Fauzi menjelaskan minimnya dampak Pemilu pada perekonomian nasional disebabkan pemberi sumbangan dana politik yang banyak berasal dari sektor pertambangan tengah mengalami keterpurukan.
"Para donor politik yang notabene-nya banyak disektor pertambangan sedang terpuruk karena anjloknya harga komoditas, otomatis kemampuan mereka berkurang. Juga masalah law enforcement lebih kuat," lanjutnya.
Tak hanya itu.
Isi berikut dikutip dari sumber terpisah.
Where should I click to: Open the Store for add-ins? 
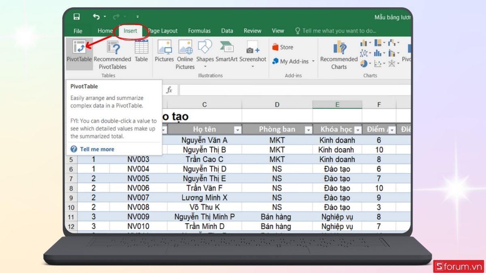pyautogui.click(x=283, y=47)
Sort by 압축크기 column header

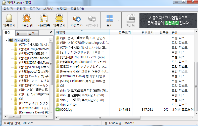[x=125, y=32]
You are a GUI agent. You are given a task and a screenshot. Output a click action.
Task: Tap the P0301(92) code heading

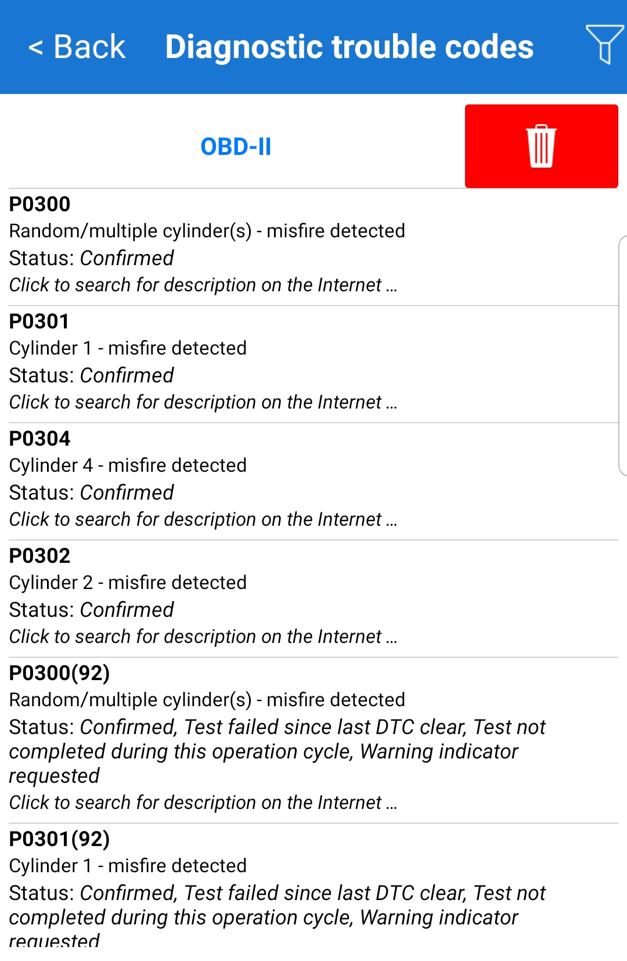coord(60,839)
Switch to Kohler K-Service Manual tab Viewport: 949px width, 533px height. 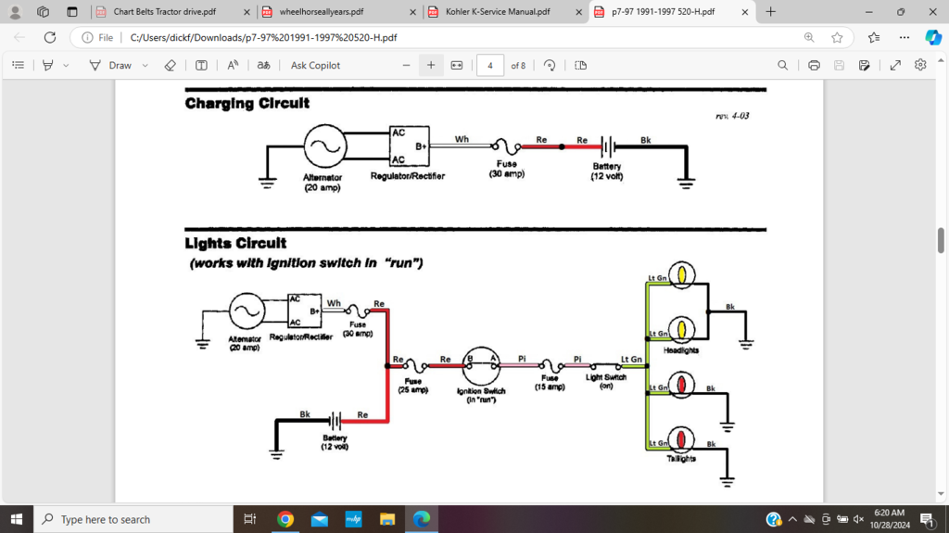[x=497, y=12]
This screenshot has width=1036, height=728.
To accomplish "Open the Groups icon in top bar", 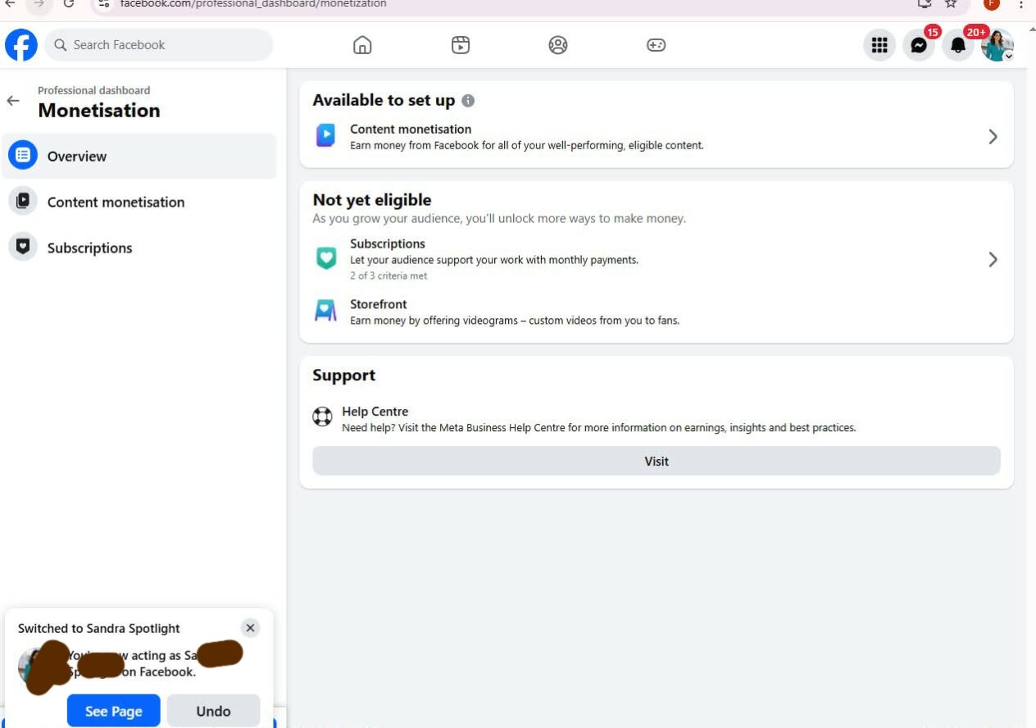I will pos(558,45).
Konsumsi masyarakat pada Pemilu kali ini juga takkan sebesar kenaikan yang diharapkan oleh pasar. "Ada kenaikan karena memang ada stimulus Pemilu walaupun stimulusnya tidak sebesar apa yang diharapkan oleh pasar," katanya.
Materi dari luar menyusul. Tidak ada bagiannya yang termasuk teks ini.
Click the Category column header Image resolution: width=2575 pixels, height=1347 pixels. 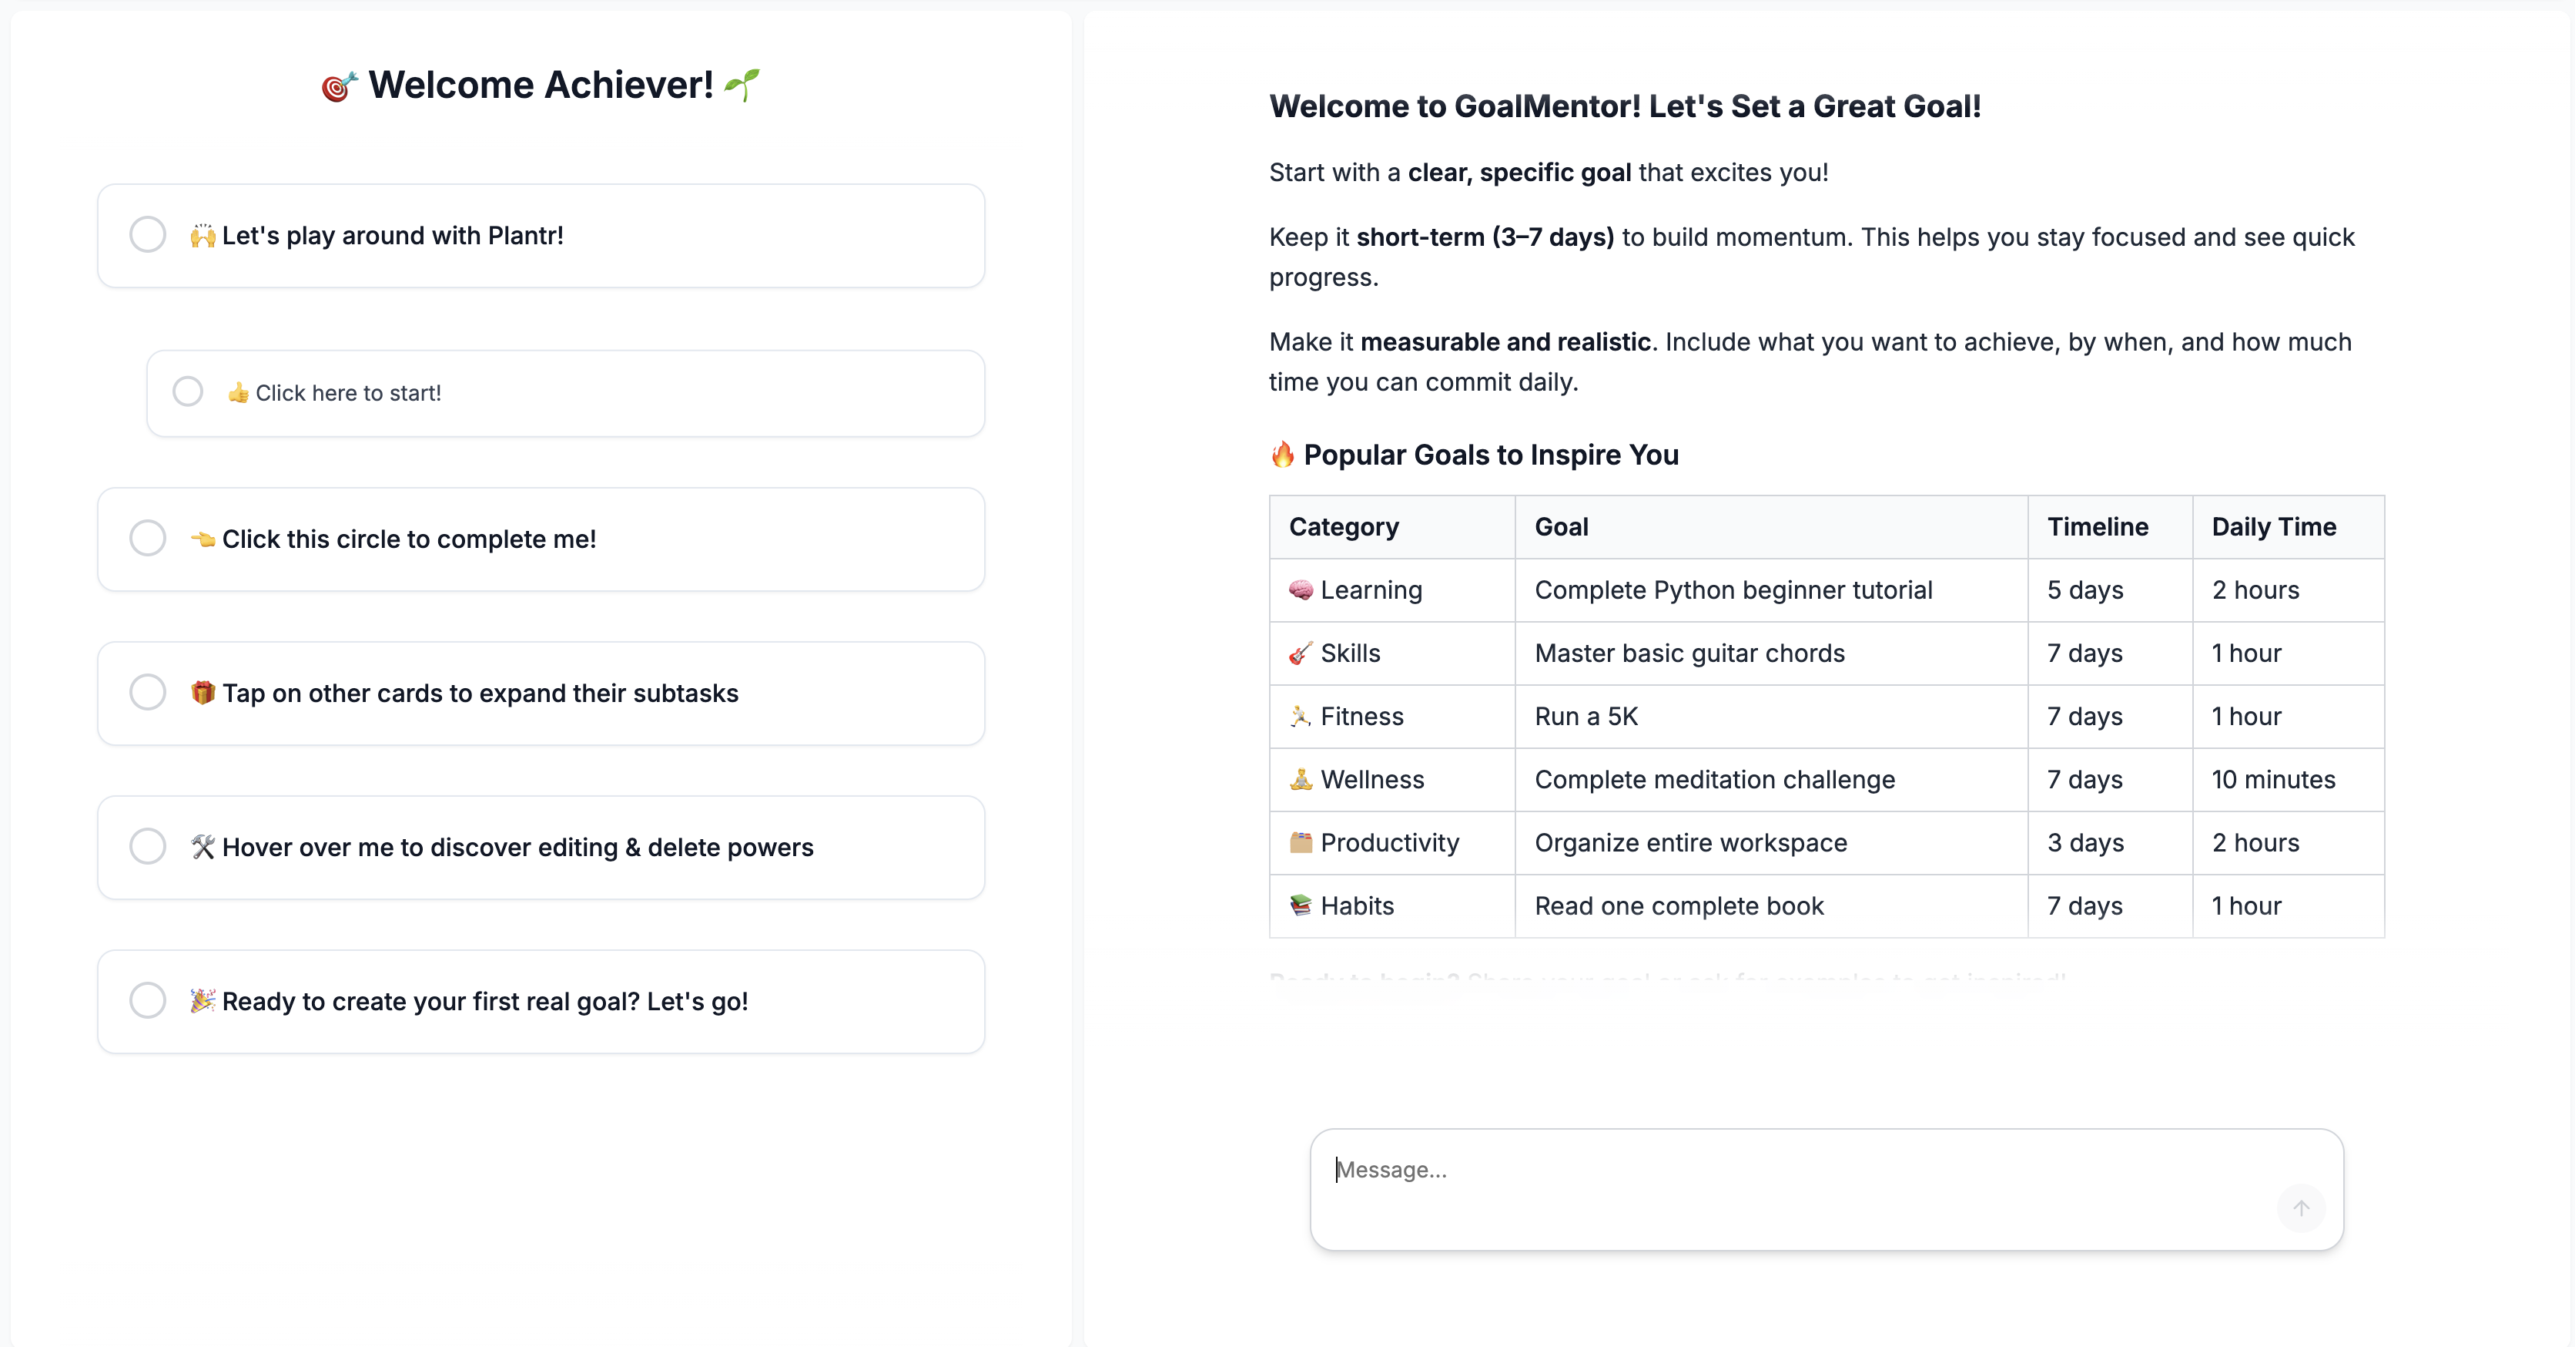click(1343, 527)
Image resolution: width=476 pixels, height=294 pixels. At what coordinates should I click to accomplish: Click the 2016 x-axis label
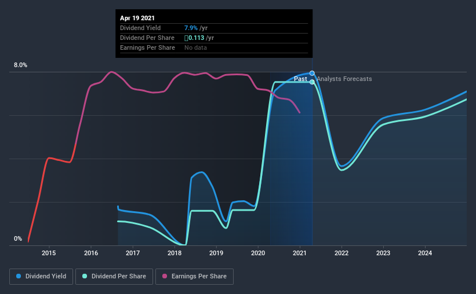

Terkait laju inflasi pada bulan depan, Fauzi memperkirakan ada peluang penurunan perlahan ke arah 5%. Penurunan ini salah satunya dipicu oleh rencana pemerintah untuk kenaikan tarif listrik bagi industri.
Penurunan bisa batas terjadi jika pemerintah kembali menaikkan harga Bahan Bakar Minyak (BBM) pada paruh kedua tahun ini. Inflasi diperkirakan akan melonjak lebih tinggi.
"KKalau pemerintah menaikkan harga BBM diparuh kedua 2014, inflasi bisa naik ke arah 7%-8%, disitu BI terpaksa menaikkan suku bunga lagi," tandasnya.